What This Study Teaches Us
Commercialized legal cannabis markets in North America have been associated with increased use, cannabis use disorder, and hospital admissions for psychosis, but decriminalization without commercialization in Europe and other regions has not shown these same associations. Strict regulation of medical or non-medical supply appears to carry less psychiatric risk than fully commercialized markets.

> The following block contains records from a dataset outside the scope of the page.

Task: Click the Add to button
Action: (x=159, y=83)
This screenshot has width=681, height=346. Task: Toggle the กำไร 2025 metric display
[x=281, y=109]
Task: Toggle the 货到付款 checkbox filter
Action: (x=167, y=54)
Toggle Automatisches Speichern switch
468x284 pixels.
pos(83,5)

Why This Matters Clinically
Clinicians need to know that cannabis policy itself is a risk factor worth discussing with patients, and that the type of legalization matters. Whether a patient lives in a commercialized market versus a medically-regulated one changes the baseline risk profile for both addiction and acute psychiatric emergencies they may encounter.
Study Snapshot
| Study Design | Narrative review of evidence on cannabis policy changes and associated outcomes from 2000-2025 |
| Population | International populations across jurisdictions with varying cannabis policies; no single cohort described |
| Intervention | Cannabis policy changes categorized as prohibition, decriminalization, regulated medical legalization, or commercialized legalization |
| Primary Outcome | Associations between policy type and prevalence of cannabis use, cannabis use disorder, psychotic disorders, and hospital admissions |
| Key Result | Commercialized legalization associated with increased use disorder and psychosis hospital admissions; decriminalization not associated with increased psychiatric burden; regulated medical access had intermediate risk |
Where This Paper Deserves Skepticism
This is a narrative review, not a meta-analysis, so quality assessment and publication bias are not addressed. The abstract does not specify how many studies were included, whether confounders like changing demographics or other drug policies were adjusted for, or how long-term outcomes were measured. The causal directionality remains unclear: did legalization increase use and disorder, or did higher baseline use drive legalization? Different countries’ data collection methods and definitions of cannabis use disorder may not be comparable.
Dr. Caplan’s Take
This review helps clarify that not all legalization is equal from a public health standpoint. The distinction between commercialized markets (which actively promote sales) and tightly regulated medical or non-medical programs is important clinically. I’m cautious about the psychosis findings because the abstract notes no consistent evidence for policy changes affecting psychotic disorder incidence itself, only hospital admissions, which could reflect detection bias or care-seeking patterns rather than true disease burden. Still, the data on increased use and use disorder in commercialized markets is consistent enough to warrant honest conversations with patients about market forces they’re exposed to.
Clinical Bottom Line
When counseling patients about cannabis use, the regulatory environment they live in is part of the risk calculation. Commercialized legalization carries higher risks for use disorder and acute psychiatric care; tight medical regulation or decriminalization-without-commercialization appears safer, though long-term evidence is still limited.